ENTRIES SHOWN Block Start

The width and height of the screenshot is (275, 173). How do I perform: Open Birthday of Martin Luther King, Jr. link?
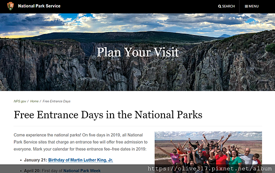81,160
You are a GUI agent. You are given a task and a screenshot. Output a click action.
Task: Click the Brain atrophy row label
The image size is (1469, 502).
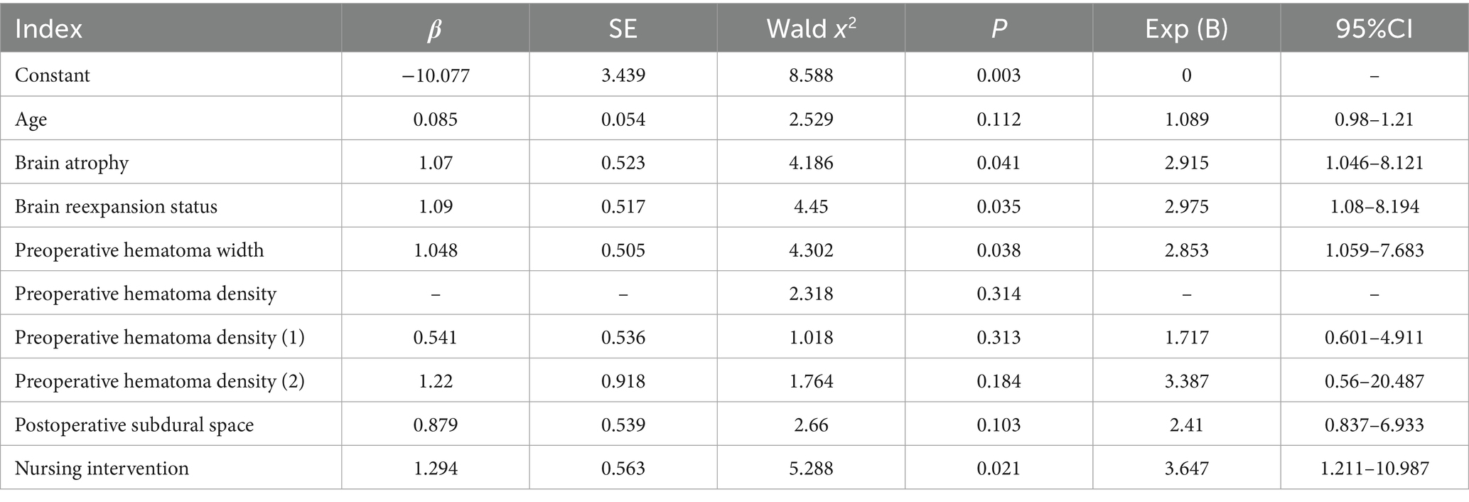72,163

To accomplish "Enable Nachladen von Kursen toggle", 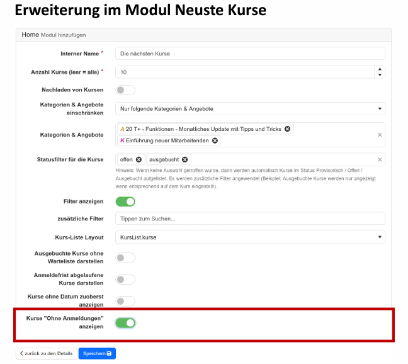I will click(x=125, y=90).
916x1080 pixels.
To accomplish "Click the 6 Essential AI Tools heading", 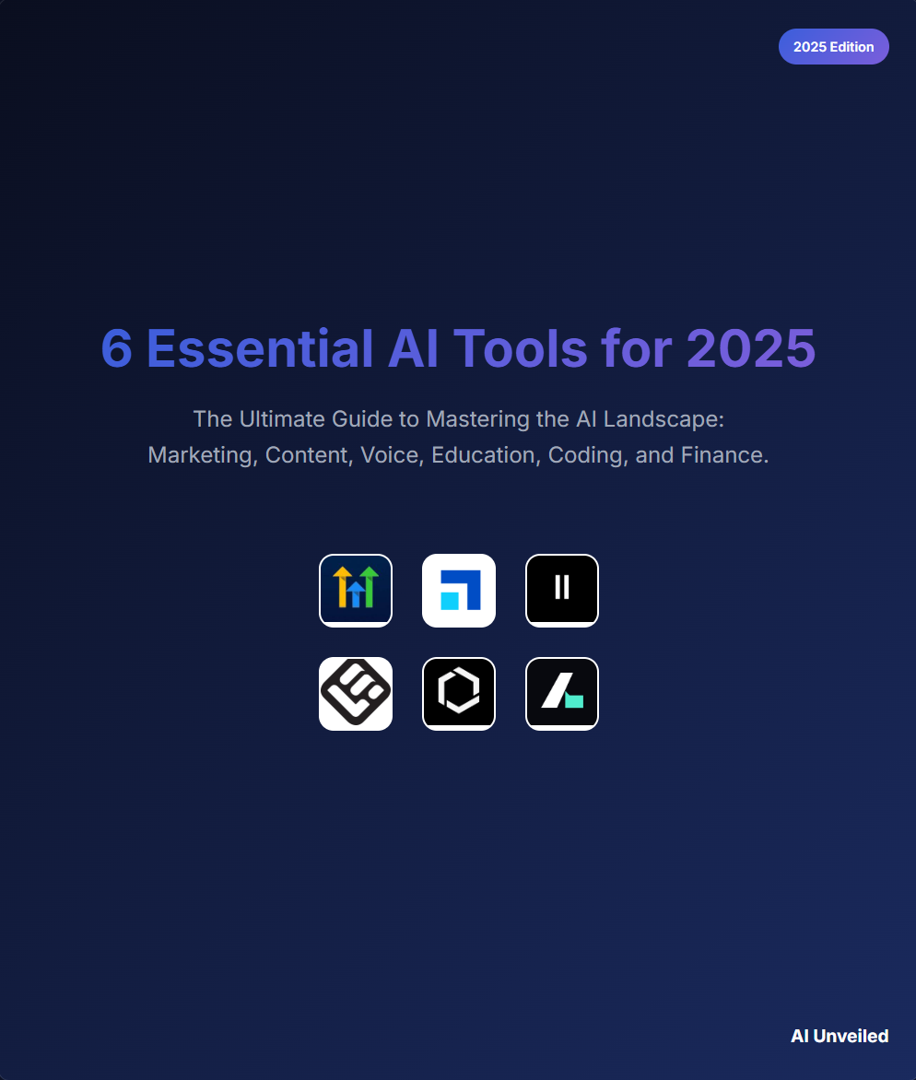I will [x=458, y=350].
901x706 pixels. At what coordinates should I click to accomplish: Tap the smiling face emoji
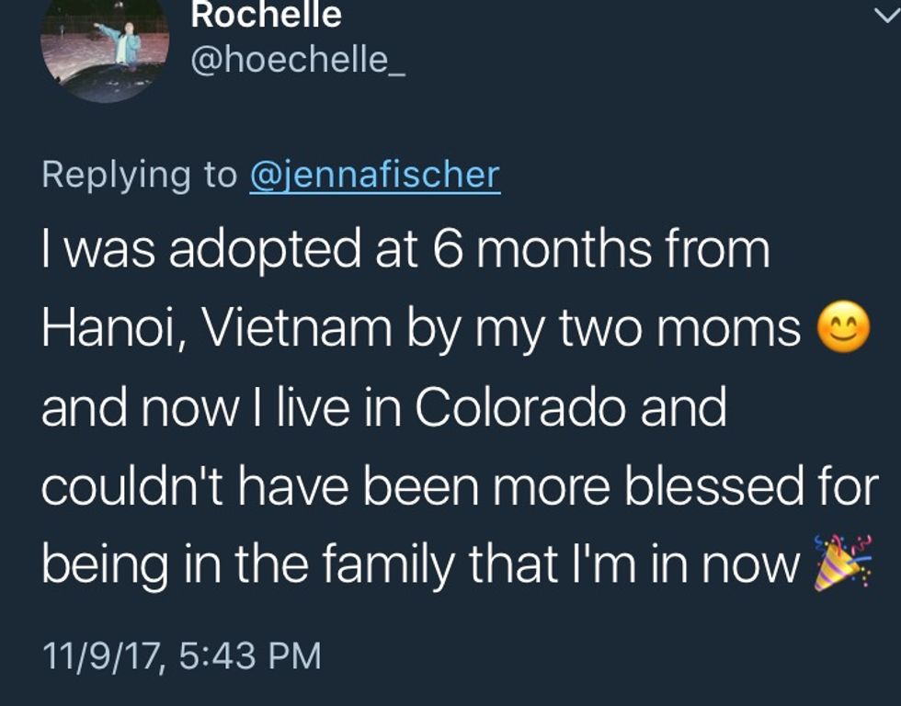point(843,331)
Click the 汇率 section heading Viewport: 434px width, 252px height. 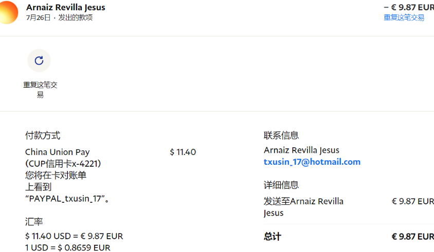[34, 222]
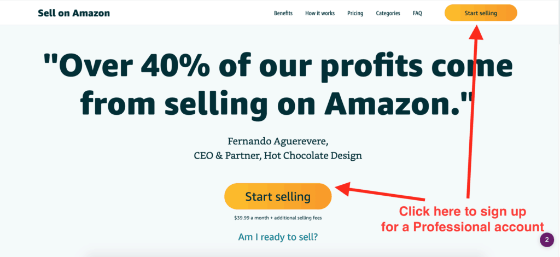This screenshot has width=560, height=257.
Task: Open the Benefits nav item
Action: tap(283, 13)
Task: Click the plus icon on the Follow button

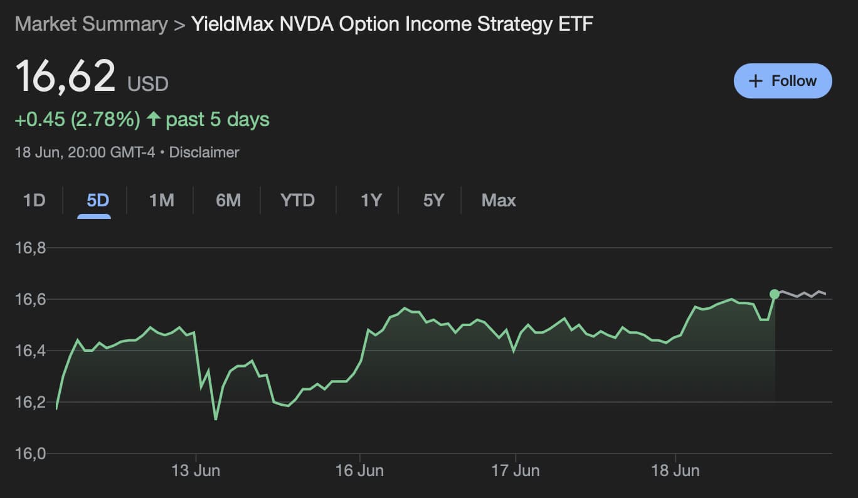Action: 755,80
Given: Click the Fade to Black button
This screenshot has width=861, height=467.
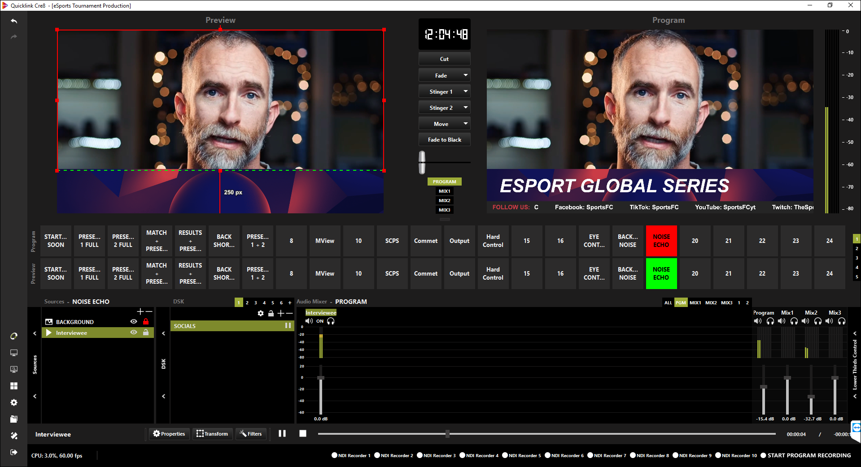Looking at the screenshot, I should (444, 140).
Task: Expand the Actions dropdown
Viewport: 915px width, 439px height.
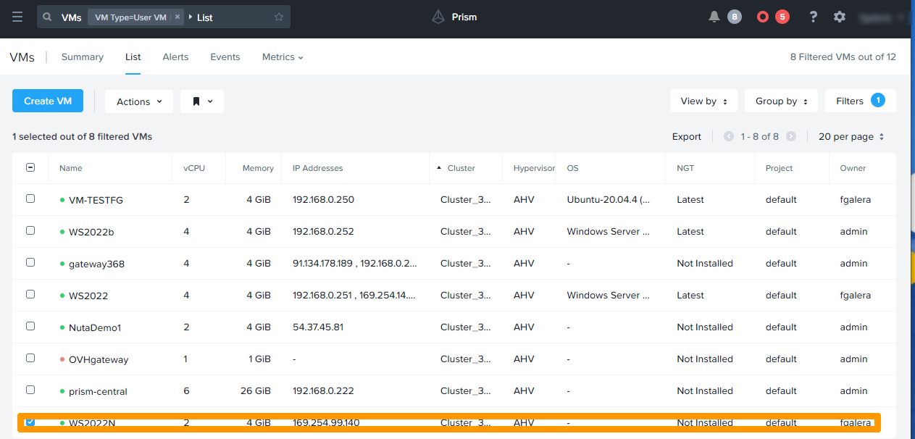Action: 139,101
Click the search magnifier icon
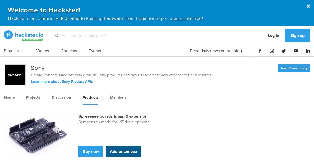The height and width of the screenshot is (165, 314). coord(57,35)
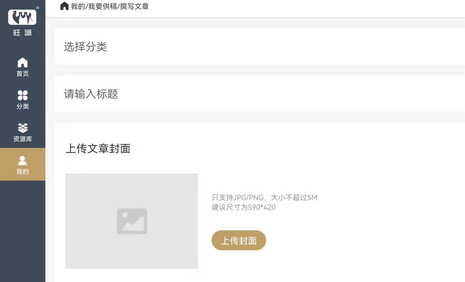This screenshot has width=465, height=282.
Task: Click 撰写文章 breadcrumb text
Action: tap(134, 6)
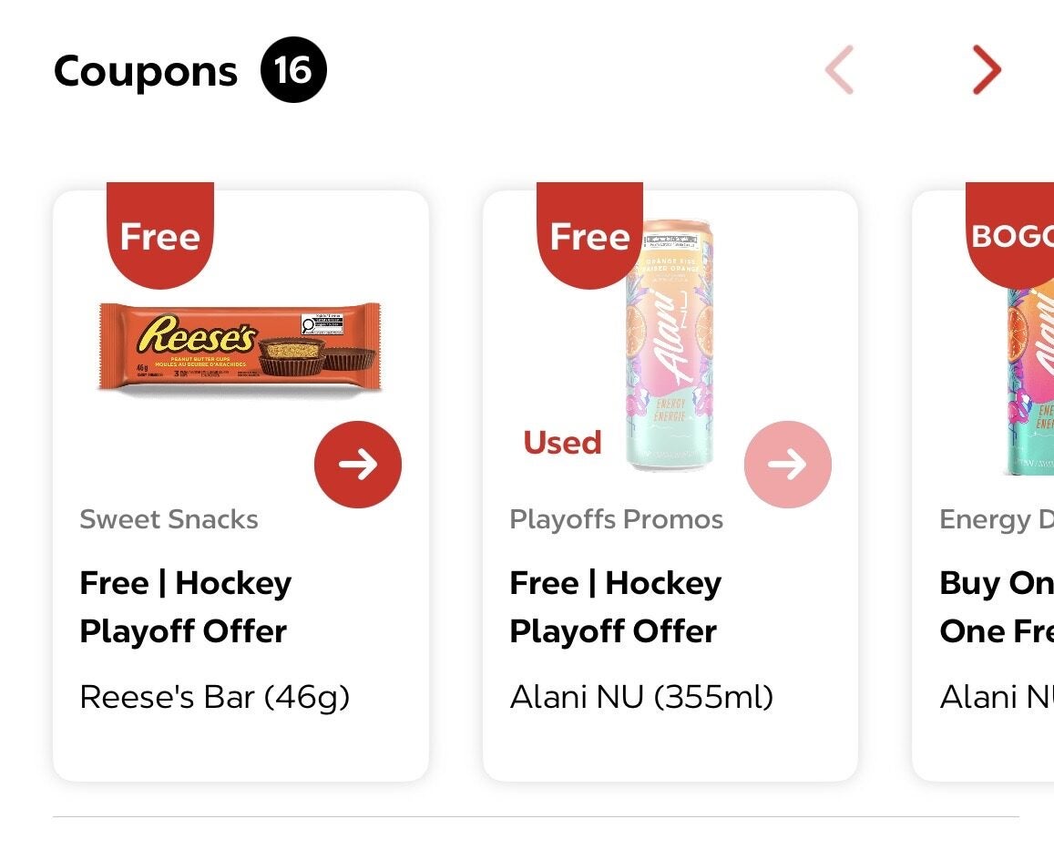Viewport: 1054px width, 860px height.
Task: Click the coupon count badge showing 16
Action: click(x=293, y=70)
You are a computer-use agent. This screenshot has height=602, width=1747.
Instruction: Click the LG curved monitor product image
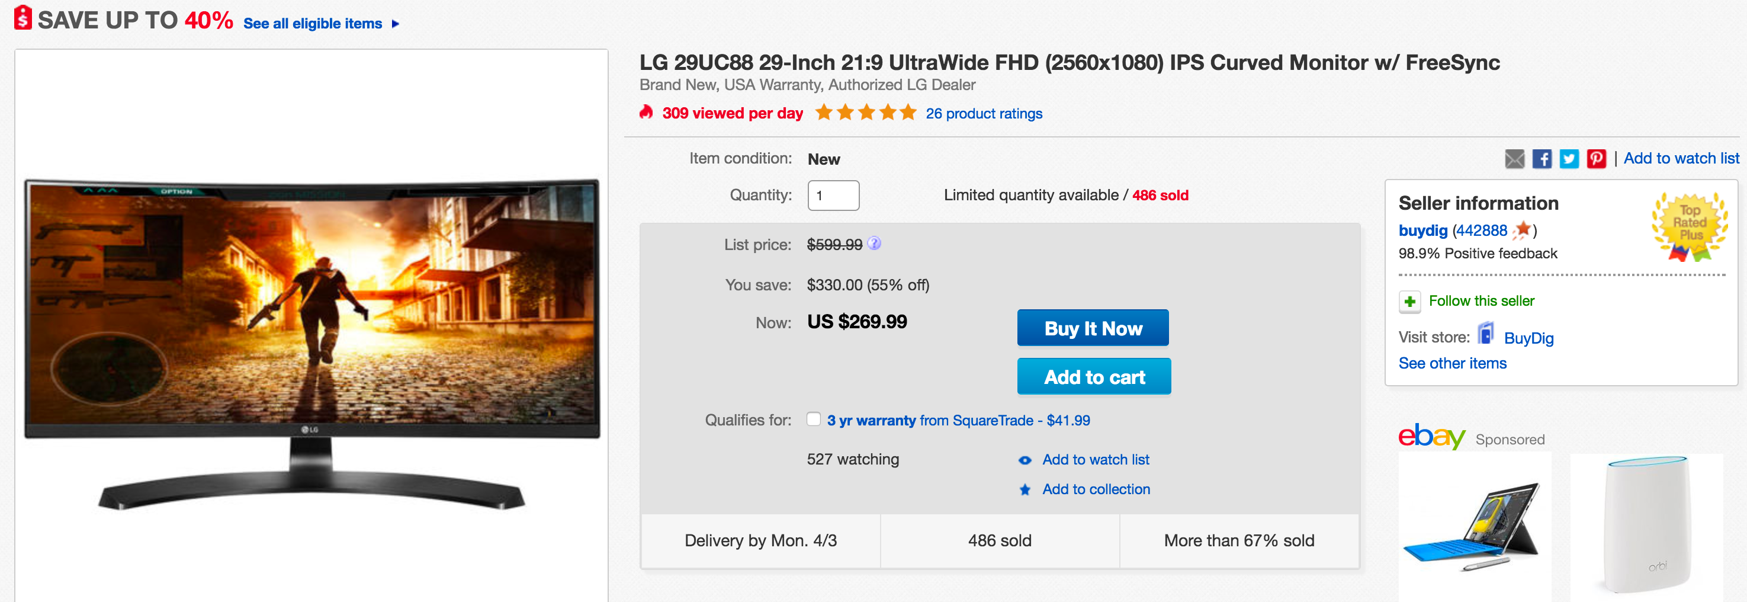coord(312,339)
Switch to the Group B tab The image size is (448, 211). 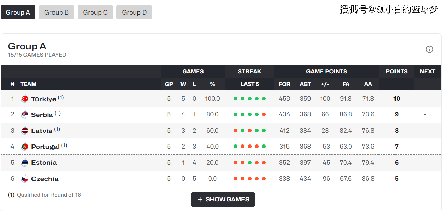[57, 12]
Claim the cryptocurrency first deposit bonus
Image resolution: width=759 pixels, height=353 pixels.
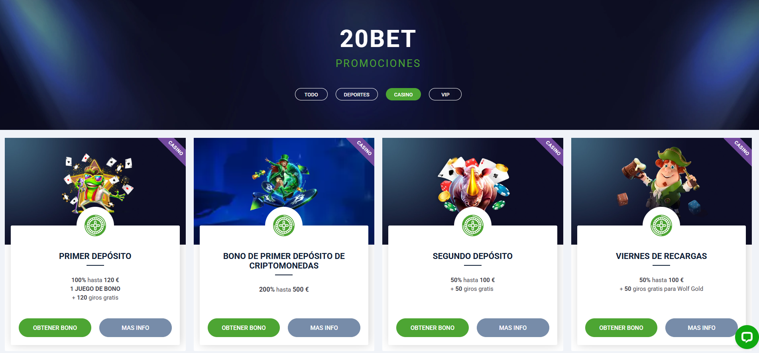(x=244, y=328)
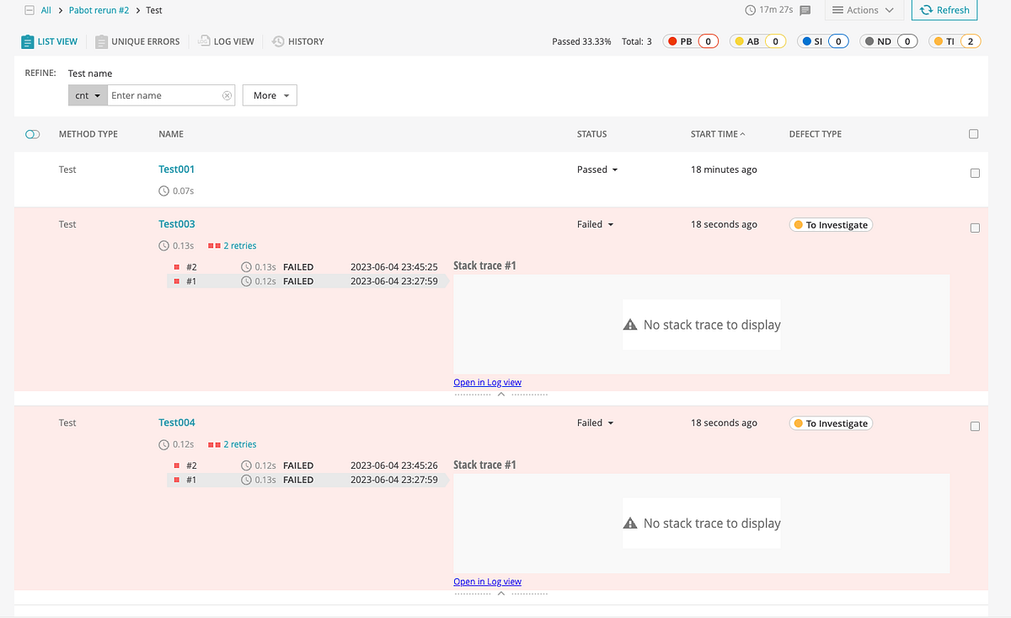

ENTRIES SHOWN Block End

Scan the listing above. Gather each line that contains the word "agent".

You are a GUI agent. You are given a task and a screenshot. Output a click action.
You are a computer-use agent. This screenshot has height=602, width=1747.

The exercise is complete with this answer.